▸ Dataset records:
■ ■ ■
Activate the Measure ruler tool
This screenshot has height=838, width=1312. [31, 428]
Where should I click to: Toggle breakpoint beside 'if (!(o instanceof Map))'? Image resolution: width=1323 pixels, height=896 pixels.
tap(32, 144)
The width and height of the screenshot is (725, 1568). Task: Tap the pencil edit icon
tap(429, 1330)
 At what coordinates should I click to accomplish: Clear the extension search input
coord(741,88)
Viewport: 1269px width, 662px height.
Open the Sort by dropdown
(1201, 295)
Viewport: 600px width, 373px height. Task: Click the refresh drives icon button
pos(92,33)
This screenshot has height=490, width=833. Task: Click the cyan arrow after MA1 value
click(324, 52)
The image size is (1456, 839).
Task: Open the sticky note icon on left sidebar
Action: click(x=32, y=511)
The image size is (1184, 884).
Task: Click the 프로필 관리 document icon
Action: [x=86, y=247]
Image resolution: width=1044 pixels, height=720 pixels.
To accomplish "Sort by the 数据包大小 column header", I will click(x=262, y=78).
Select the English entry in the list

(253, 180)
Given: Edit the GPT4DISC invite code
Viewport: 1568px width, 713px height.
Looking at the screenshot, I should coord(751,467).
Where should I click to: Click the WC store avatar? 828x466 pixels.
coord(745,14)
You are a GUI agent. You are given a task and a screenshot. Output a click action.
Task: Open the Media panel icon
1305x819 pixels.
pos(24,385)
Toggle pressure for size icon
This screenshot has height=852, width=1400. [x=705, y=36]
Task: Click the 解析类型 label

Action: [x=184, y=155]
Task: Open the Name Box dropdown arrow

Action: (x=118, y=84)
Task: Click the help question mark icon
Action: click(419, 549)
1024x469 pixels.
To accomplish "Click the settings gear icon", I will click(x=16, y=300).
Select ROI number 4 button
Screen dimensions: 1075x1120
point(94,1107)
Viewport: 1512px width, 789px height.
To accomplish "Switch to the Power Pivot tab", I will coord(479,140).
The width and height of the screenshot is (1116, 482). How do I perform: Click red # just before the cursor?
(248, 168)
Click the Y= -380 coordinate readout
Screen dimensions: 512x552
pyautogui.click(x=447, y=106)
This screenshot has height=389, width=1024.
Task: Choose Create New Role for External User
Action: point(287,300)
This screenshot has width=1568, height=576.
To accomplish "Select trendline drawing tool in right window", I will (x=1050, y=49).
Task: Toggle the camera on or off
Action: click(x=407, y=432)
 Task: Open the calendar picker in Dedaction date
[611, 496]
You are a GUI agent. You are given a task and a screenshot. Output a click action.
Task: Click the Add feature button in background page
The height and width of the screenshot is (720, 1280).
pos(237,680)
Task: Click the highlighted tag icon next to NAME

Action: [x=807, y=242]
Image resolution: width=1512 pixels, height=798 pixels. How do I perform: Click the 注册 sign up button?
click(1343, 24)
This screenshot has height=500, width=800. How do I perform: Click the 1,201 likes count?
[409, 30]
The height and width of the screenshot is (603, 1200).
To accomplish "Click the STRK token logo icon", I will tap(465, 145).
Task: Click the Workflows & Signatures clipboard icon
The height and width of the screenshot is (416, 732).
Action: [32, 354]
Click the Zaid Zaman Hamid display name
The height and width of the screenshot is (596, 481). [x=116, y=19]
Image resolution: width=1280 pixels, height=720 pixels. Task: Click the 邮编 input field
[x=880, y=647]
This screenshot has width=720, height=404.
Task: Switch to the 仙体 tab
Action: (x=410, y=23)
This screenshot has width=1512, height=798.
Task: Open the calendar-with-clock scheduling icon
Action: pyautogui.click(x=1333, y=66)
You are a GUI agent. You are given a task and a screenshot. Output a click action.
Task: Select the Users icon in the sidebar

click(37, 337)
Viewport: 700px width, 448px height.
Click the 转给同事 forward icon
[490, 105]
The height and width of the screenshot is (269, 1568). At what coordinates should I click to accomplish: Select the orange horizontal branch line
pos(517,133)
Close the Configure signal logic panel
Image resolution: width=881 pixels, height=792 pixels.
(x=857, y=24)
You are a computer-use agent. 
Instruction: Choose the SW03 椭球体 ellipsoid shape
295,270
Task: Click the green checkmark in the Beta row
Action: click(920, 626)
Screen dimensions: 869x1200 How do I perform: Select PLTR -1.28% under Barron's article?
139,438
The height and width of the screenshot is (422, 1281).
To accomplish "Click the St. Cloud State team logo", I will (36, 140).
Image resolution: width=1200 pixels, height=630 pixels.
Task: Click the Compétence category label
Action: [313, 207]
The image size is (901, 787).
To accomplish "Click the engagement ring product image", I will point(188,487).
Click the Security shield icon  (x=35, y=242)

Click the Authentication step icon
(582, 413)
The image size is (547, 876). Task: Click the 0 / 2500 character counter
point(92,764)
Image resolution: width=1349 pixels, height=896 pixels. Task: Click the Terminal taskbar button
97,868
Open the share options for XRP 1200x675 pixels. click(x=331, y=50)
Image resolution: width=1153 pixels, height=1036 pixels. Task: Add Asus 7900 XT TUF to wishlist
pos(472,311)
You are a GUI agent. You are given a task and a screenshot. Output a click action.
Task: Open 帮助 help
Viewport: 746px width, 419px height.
■ ■ ■
Give each line of the entries above as a numbered list, leaving out blank lines.

1. Activate the Measure ruler tool
2. This screenshot has height=838, width=1312. [31, 428]
3. Where should I click to: Toggle breakpoint beside 'if (!(o instanceof Map))'? Image resolution: width=1323 pixels, height=896 pixels.
4. tap(32, 144)
5. The width and height of the screenshot is (725, 1568). Task: Tap the pencil edit icon
6. tap(429, 1330)
7.  At what coordinates should I click to accomplish: Clear the extension search input
8. coord(741,88)
9. Viewport: 1269px width, 662px height.
10. Open the Sort by dropdown
11. (1201, 295)
12. Viewport: 600px width, 373px height. Task: Click the refresh drives icon button
13. pos(92,33)
14. This screenshot has height=490, width=833. Task: Click the cyan arrow after MA1 value
15. click(324, 52)
16. The image size is (1456, 839).
17. Task: Open the sticky note icon on left sidebar
18. Action: click(x=32, y=511)
19. The image size is (1184, 884).
20. Task: Click the 프로필 관리 document icon
21. Action: [x=86, y=247]
22. Image resolution: width=1044 pixels, height=720 pixels.
23. To accomplish "Sort by the 数据包大小 column header", I will click(x=262, y=78).
24. Select the English entry in the list
25. (253, 180)
26. Given: Edit the GPT4DISC invite code
27. Viewport: 1568px width, 713px height.
28. Looking at the screenshot, I should coord(751,467).
29. Where should I click to: Click the WC store avatar? 828x466 pixels.
30. coord(745,14)
31. You are a GUI agent. You are given a task and a screenshot. Output a click action.
32. Task: Open the Media panel icon
33. 1305x819 pixels.
34. pos(24,385)
35. Toggle pressure for size icon
36. This screenshot has height=852, width=1400. [x=705, y=36]
37. Task: Click the 解析类型 label
38. Action: [x=184, y=155]
39. Task: Open the Name Box dropdown arrow
40. Action: (x=118, y=84)
41. Task: Click the help question mark icon
42. Action: click(419, 549)
43. 1024x469 pixels.
44. To accomplish "Click the settings gear icon", I will click(x=16, y=300).
45. Select ROI number 4 button
46. Screen dimensions: 1075x1120
47. point(94,1107)
48. Viewport: 1512px width, 789px height.
49. To accomplish "Switch to the Power Pivot tab", I will coord(479,140).
50. The width and height of the screenshot is (1116, 482). How do I perform: Click red # just before the cursor?
51. (248, 168)
52. Click the Y= -380 coordinate readout
53. Screen dimensions: 512x552
54. pyautogui.click(x=447, y=106)
55. This screenshot has height=389, width=1024.
56. Task: Choose Create New Role for External User
57. Action: point(287,300)
58. This screenshot has width=1568, height=576.
59. To accomplish "Select trendline drawing tool in right window", I will (x=1050, y=49).
60. Task: Toggle the camera on or off
61. Action: click(x=407, y=432)
62.  Task: Open the calendar picker in Dedaction date
63. [611, 496]
64. You are a GUI agent. You are given a task and a screenshot. Output a click action.
65. Task: Click the Add feature button in background page
66. The height and width of the screenshot is (720, 1280).
67. pos(237,680)
68. Task: Click the highlighted tag icon next to NAME
69. Action: [x=807, y=242]
70. Image resolution: width=1512 pixels, height=798 pixels. How do I perform: Click the 注册 sign up button?
71. click(1343, 24)
72. This screenshot has height=500, width=800. How do I perform: Click the 1,201 likes count?
73. [409, 30]
74. The height and width of the screenshot is (603, 1200).
75. To accomplish "Click the STRK token logo icon", I will tap(465, 145).
76. Task: Click the Workflows & Signatures clipboard icon
77. The height and width of the screenshot is (416, 732).
78. Action: [32, 354]
79. Click the Zaid Zaman Hamid display name
80. The height and width of the screenshot is (596, 481). [x=116, y=19]
81. Image resolution: width=1280 pixels, height=720 pixels. Task: Click the 邮编 input field
82. [x=880, y=647]
83. This screenshot has width=720, height=404.
84. Task: Switch to the 仙体 tab
85. Action: (x=410, y=23)
86. This screenshot has width=1512, height=798.
87. Task: Open the calendar-with-clock scheduling icon
88. Action: pyautogui.click(x=1333, y=66)
89. You are a GUI agent. You are given a task and a screenshot. Output a click action.
90. Task: Select the Users icon in the sidebar
91. click(37, 337)
92. Viewport: 700px width, 448px height.
93. Click the 转给同事 forward icon
94. [490, 105]
95. The height and width of the screenshot is (269, 1568). At what coordinates should I click to accomplish: Select the orange horizontal branch line
96. pos(517,133)
97. Close the Configure signal logic panel
98. Image resolution: width=881 pixels, height=792 pixels.
99. (x=857, y=24)
100. You are a computer-use agent. 
101. Instruction: Choose the SW03 椭球体 ellipsoid shape
102. 295,270
103. Task: Click the green checkmark in the Beta row
104. Action: click(920, 626)
105. Screen dimensions: 869x1200 How do I perform: Select PLTR -1.28% under Barron's article?
106. 139,438
107. The height and width of the screenshot is (422, 1281).
108. To accomplish "Click the St. Cloud State team logo", I will (36, 140).
109. Image resolution: width=1200 pixels, height=630 pixels.
110. Task: Click the Compétence category label
111. Action: [313, 207]
112. The image size is (901, 787).
113. To accomplish "Click the engagement ring product image", I will point(188,487).
114. Click the Security shield icon  (x=35, y=242)
115. Click the Authentication step icon
116. (582, 413)
117. The image size is (547, 876). Task: Click the 0 / 2500 character counter
118. point(92,764)
119. Image resolution: width=1349 pixels, height=896 pixels. Task: Click the Terminal taskbar button
120. 97,868
121. Open the share options for XRP 1200x675 pixels. click(x=331, y=50)
122. Image resolution: width=1153 pixels, height=1036 pixels. Task: Add Asus 7900 XT TUF to wishlist
123. pos(472,311)
124. You are a GUI agent. You are given a task and a screenshot. Output a click action.
125. Task: Open 帮助 help
126. Viewport: 746px width, 419px height.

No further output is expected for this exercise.